» The input
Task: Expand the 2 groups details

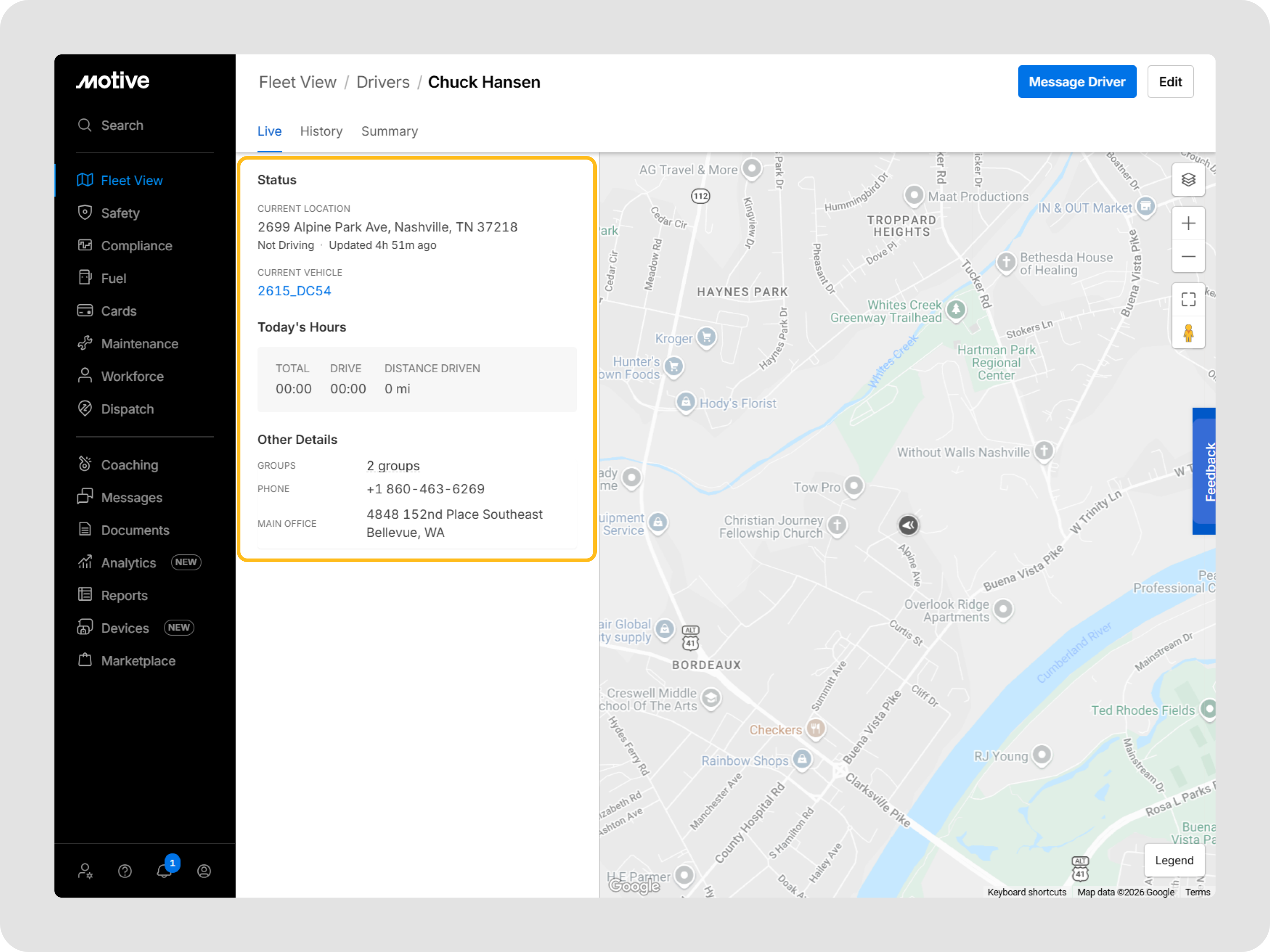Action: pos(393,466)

---

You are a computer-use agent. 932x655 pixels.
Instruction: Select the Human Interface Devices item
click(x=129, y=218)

» Task description
Count the lines in the listing above that contain the word "Devices", matching case exactly. Reply with the number alone.

» Solution to the problem
1